Usually, Lewis explains, artists shown at the National Gallery have reached a peak of maturity. “In any other context would we have shown a non-professional artist?” she asks. Lewis wonders what he would have achieved had he been given the opportunity.
So what the viewer is seeing in this exhibition is Tladi experimenting, still finding his way without reaching any conclusion which to my mind makes the exhibition a dynamic more open ended affair.
Lewis says that the reason for showing Tladi’s work was born of “a mixture of things”. Partly because of Lloyd’s book, but also because Lewis appreciated his response to landscape with what she terms “his instinctual approach”. Lewis appreciated the fact that Tladi was completely untrained – unlike Gerard Sekoto whose works are also included – he had no formal training and yet he created these paintings.
“One of the reasons we felt compelled to have an exhibition by Moses was because who knows how many artists we have lost out on. For me, Moses came to represent these lost stories,” she said. For Lewis Unearthing Moses Taldi becomes an attempt “to retrieve some of those lost stories” and the legacy he left behind she describes as “a modest but precious legacy”.
The use of the word unearthing in the exhibition’s title has both an atmospheric ring and a harsh reality. Tladi’s daughter Mmapula Small opened the exhibition with impressions of her father. She spoke movingly of her father’s eviction from his three acre home in Kensington B as part of the government’s forced removal action .
When the reality of the words finally hit home, his despair and anger led him to take an axe and cut down every one of the fruit trees on his land. He put his paintings in a box and never picked up a brush again. Four years later he was dead at the relatively young age of 56. It was only in 1993 when Lloyd started her quest, that Taldi’s oldest child Rekiloe, who died two years ago, opened the box.
The 1920 and 30s are seen as a very fertile time for black artists who had previously been limited to working sculpturally because until then there were no painting institutions for black artists.

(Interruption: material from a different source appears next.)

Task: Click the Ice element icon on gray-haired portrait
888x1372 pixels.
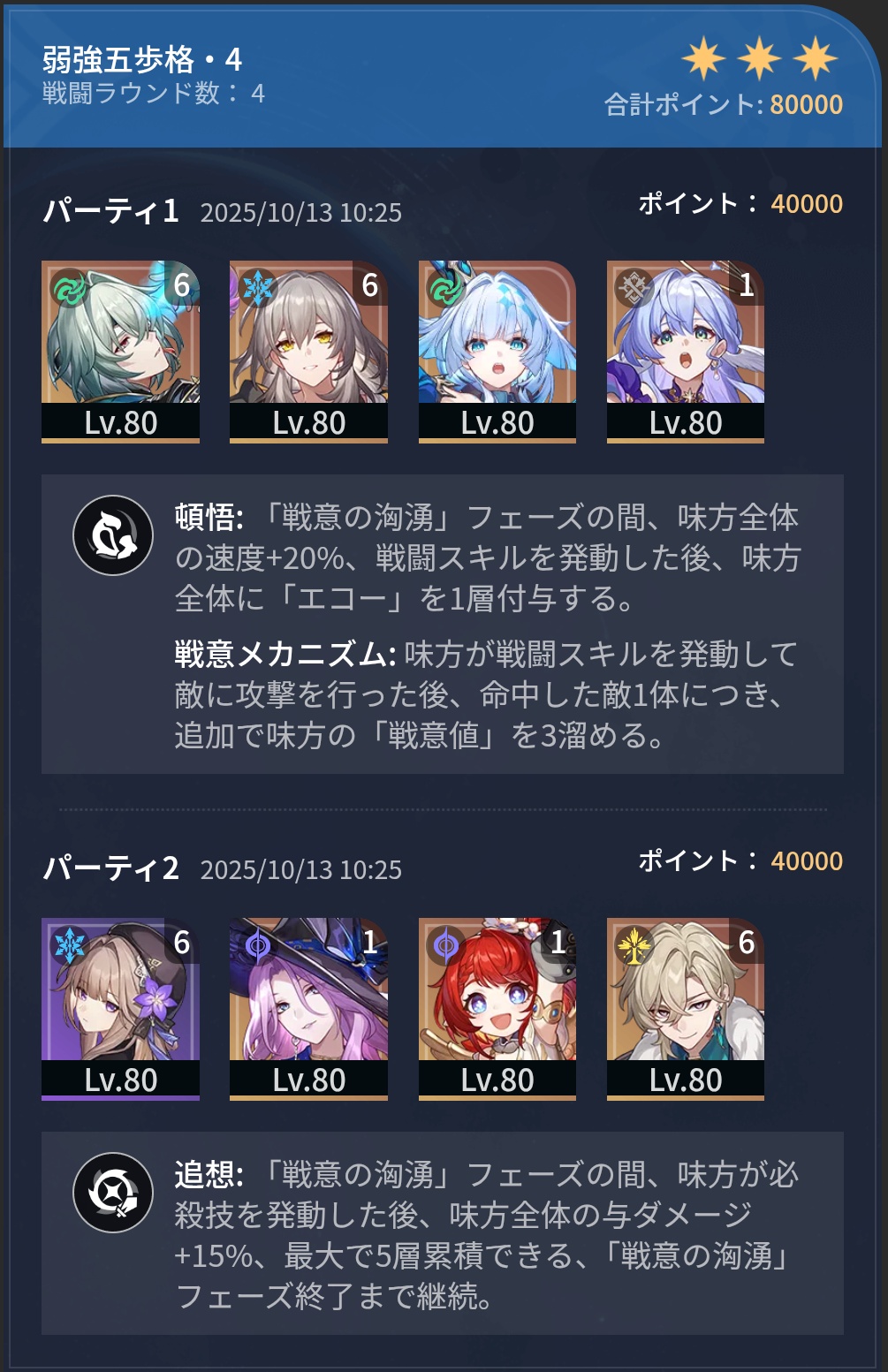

Lloyd’s grandfather was passionate about traditional English gardens. Lewis believes that it was this approach to gardening that would have influenced Tladi’s concept of landscape painting –the way the trees form a composition and a path leads the eye in.
It was Read who introduced Tladi to Howard Pim a leading figure in the Johannesburg art world and one of the founders of the South African Society of Artists, who supported and mentored Tladi. It was Pim who took Tladi to see the Plein air painters who like him “captured the mood of natural scenery meticulously” exhibited at the South African Artists Society where Tladi was captivated by Claude Monet’s (Spring). Monet was also a gardener. Pim got Tladi’s work included in the societie’s 1929 exhibition and later in the National Gallery exhibitions in 1933 and 1931. Included in this exhibition is Tladi’s atmospheric Landscape with Trees which won a competition at Grahamstown Arts and Craft Festival Exhibition, open to all races in 1932.
This exhibition voices and celebrates a number of things. There’s the reminder from his daughter Mmapula Small – an anti-dote to a prevalent subscription to victimhood. Small believes that even a lack of tools or education shouldn’t stop you from expressing yourself. For many years even the apartheid system couldn’t keep Small’s father Tladi from painting or connecting with other artists across the racial divide.
The paintings themselves remind us that while the human experience can be very ugly, the South African landscape is beautiful. It’s also vital to our survival and healing. We humans are its custodians and nature is a great leveller because to a tree or a mountain it doesn’t matter who you are.